Ada banyak ruang yang bisa diberikan oleh perpustakaan atau TBM selain sekadar memberikan pelayanan pinjam meminjam buku. Ruang-ruang itu bisa tergantung pada kondisi sekelilingnya. Dalam hal perpustakaan atau TBM, misalnya, banyak hal yang bisa disentuh, banyak hal bisa diberikan ruang, sesuai dengan konteks sosio-kultural masyarakat sekitar. Inilah pentingnya, sebelum membangun perpustakaan atau TBM di desa, kita perlu mengerti kondisi dan situasi masyarakat sekitar.
Untuk itulah perlu adanya inventarisasi kebutuhan masyarakat sebelum benar-benar membangun perpustakaan atau TBM. Sebab perpustakaan atau TBM semestinya bukan sekadar fisik melainkan juga menyentuh ke ranah psikis masyarakat. Hal in bisa dilakukan, misalnya, dengan riset kecil-kecilan. Hal-hal yang memang belum ada dan perlu ada yang mana merupakan sesuatu yang penting bagi masyarakat.
Langkah ini perlu jika ingin perpustakaan atau TBM tidak sekadar menjadi ruang baca semata. Prinsip kebermanfaatan di sini sangat diperlukan. Jika perpustakaan atau TBM sudah mampu mengakomodasi kebutuhan masyarakat, maka secara otomatis masyarakat akan merasa diperhatikan dan difasilitasi. Dengan begitu akan muncul sense of belongin di hati masyarakat.
Kepekaan Sosial
Dalam hal ini, kepekaan sosial dari perpustakaan atau TBM dipertaruhkan. Apakah keberadaan perpustakaan atau TBM mampu menjawab kebutuhan masyarakat atau tidak? Lalu bagaimana cara kita menginventarisasi kebutuhan masyarakat? Pertama tentu melalui komunikasi, baik melalui diskusi ringan dengan masyarakat maupun melalui kegiatan anjangsana untuk sekadar mendengarkan keinginan masyarakat.
Kedua, mengamati dengan teliti hal-hal yang sekiranya pantas dilakukan. Maka ketika kita akan membuat sebuah ruang apapun bentuknya, ruang kreativitas, ruang apresiasi, atau bahkan ruang untuk kegiatan kemasyarakatan dengan memberikan fasilitas perpustakaan atau TBM kita.
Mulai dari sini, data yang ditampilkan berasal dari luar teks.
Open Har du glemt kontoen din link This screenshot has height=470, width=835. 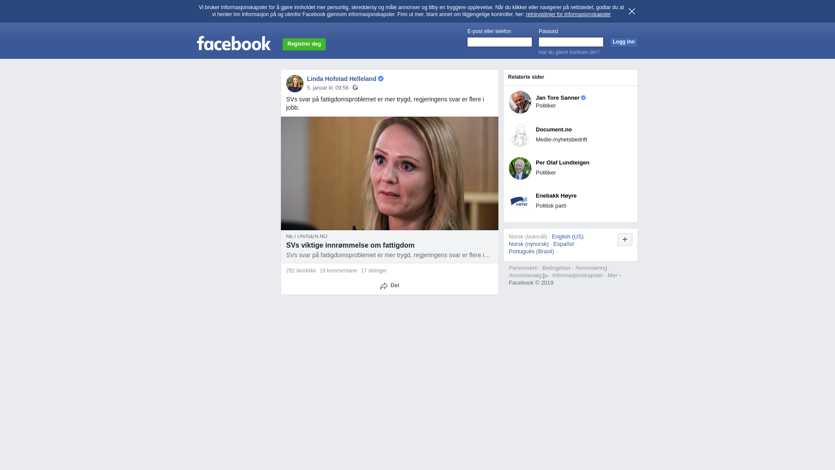(569, 52)
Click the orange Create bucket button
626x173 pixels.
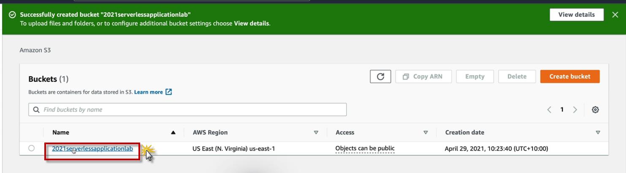pos(570,77)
Kita bisa merujuk pada kesuksesan dan kehebatan perpustakaan The Royal Alexandira (Abad 3 SM), yang mana perpustakaan ini selain menghimpun banyaknya buku dan informasi, juga menyediakan tempat-tempat untuk orang-orang dari belahan dunia untuk berdiskusi, menulis, bereskpresi. Hal yang sama dengan perpustakaan di Irlandia bernama Trinity College Library, perpustakaan yang bukan sekadar tempat membaca buku, melainkan juga tujuan wisata. Bahkan karena pesona dan keindahannya, menjadikan perpustakaan ini menerima paket tur lengkap dengan pemandu untuk mengelilingi perpustakaan dengan biaya masuk USD 12.
Sejauh ini, sebagaimana perpustakaan lainnya, perpustakaan Halaman Indonesia yang berada di Desa Paguyangan menyediakan bacaan-bacaan ringan untuk anak-anak hingga remaja. Bahkan Perpustakaan Halaman Indonesia dijadikan tempat diskusi untuk mahasiswa-mahasiswa yang ada di Brebes Selatan, juga komunitas-komunitas seperti Gusdurian Bumiayu, Lingkar Maiyah Bumiayu, dan Bumiayu Creative City Forum (BCCF).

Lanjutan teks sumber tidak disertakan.